*** GIVEN TEXT ***

How Daniel Wu balances body and mind with martial arts

Global Business

Chinese-American actor and martial artist Daniel Wu has performed in more than 60 films in Asia. His new U.S. show “Into the Badlands” was recently renewed, and he has a huge role in the film “Warcraft” that opens in theaters today.


In this edition of Inside & Out, Mark Niu catches up with Wu as he prepares for the Hollywood grind by balancing body and mind. Studies have shown that martial arts can help improve concentration as well as reduce high blood pressure and stress.

In Oakland, California, Wu stays in shape physically and mentally before filming for season two of “Into the Badlands” begins.

He’s trained in Shaolin Kung Fu, Wushu, Muay Thai, and western boxing. Five days a week, he works out for two-and-a-half hours.

But his body has suffered in his 41 years. He’s had numerous injuries, including an ACL tear. That’s why he’s now focusing on Martial Arts Yoga — which keeps him flexible, efficient, and fully aware of his body and mind.

*** End of GIVEN TEXT ***
*** SOURCE DATA ***

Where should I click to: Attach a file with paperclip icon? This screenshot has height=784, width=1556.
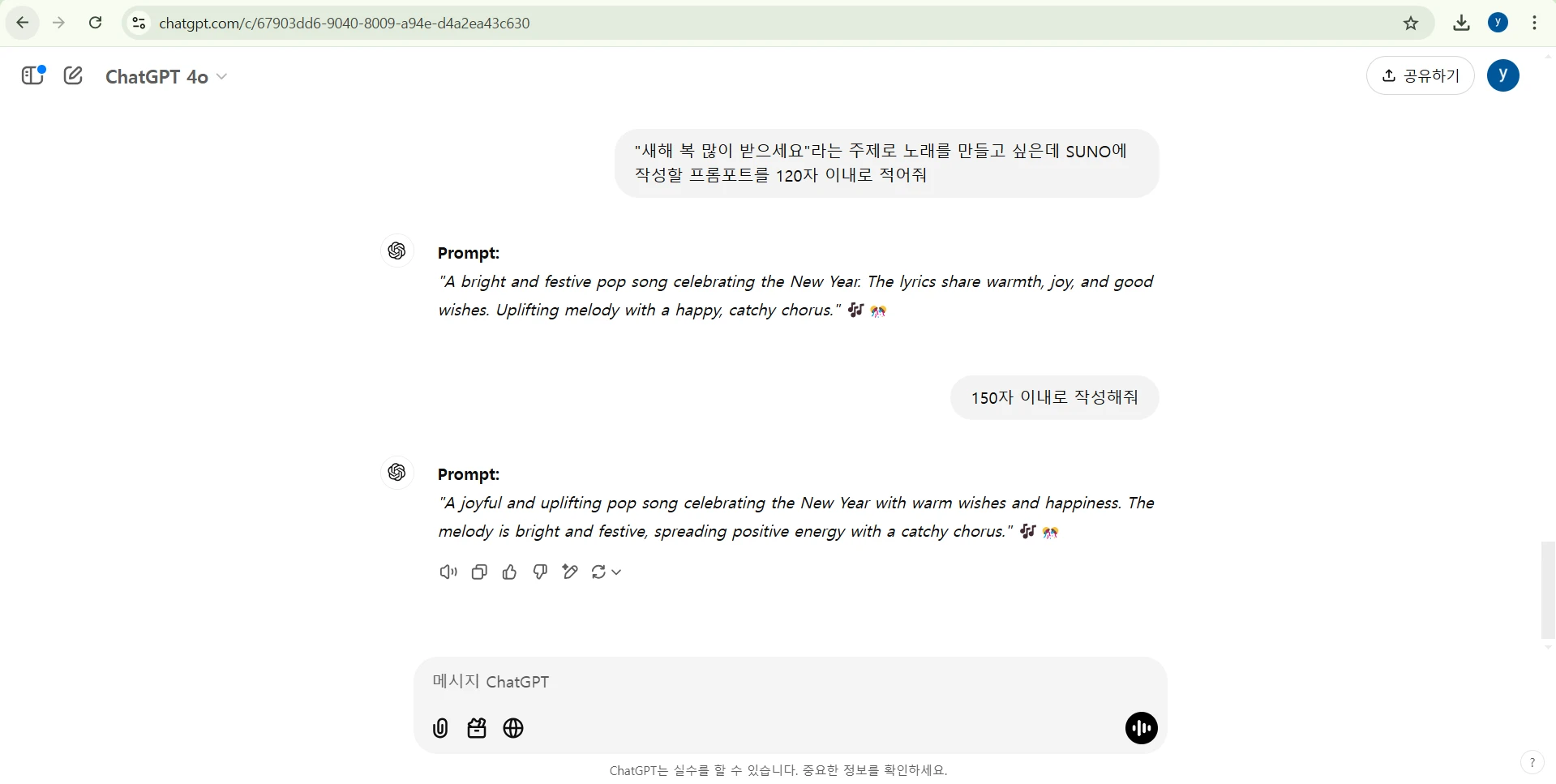440,728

*** End of SOURCE DATA ***

Print the full article about Daniel Wu and martial arts from its headline to its final line, word for word and unchanged.

How Daniel Wu balances body and mind with martial arts

Global Business

Chinese-American actor and martial artist Daniel Wu has performed in more than 60 films in Asia. His new U.S. show “Into the Badlands” was recently renewed, and he has a huge role in the film “Warcraft” that opens in theaters today.


In this edition of Inside & Out, Mark Niu catches up with Wu as he prepares for the Hollywood grind by balancing body and mind. Studies have shown that martial arts can help improve concentration as well as reduce high blood pressure and stress.

In Oakland, California, Wu stays in shape physically and mentally before filming for season two of “Into the Badlands” begins.

He’s trained in Shaolin Kung Fu, Wushu, Muay Thai, and western boxing. Five days a week, he works out for two-and-a-half hours.

But his body has suffered in his 41 years. He’s had numerous injuries, including an ACL tear. That’s why he’s now focusing on Martial Arts Yoga — which keeps him flexible, efficient, and fully aware of his body and mind.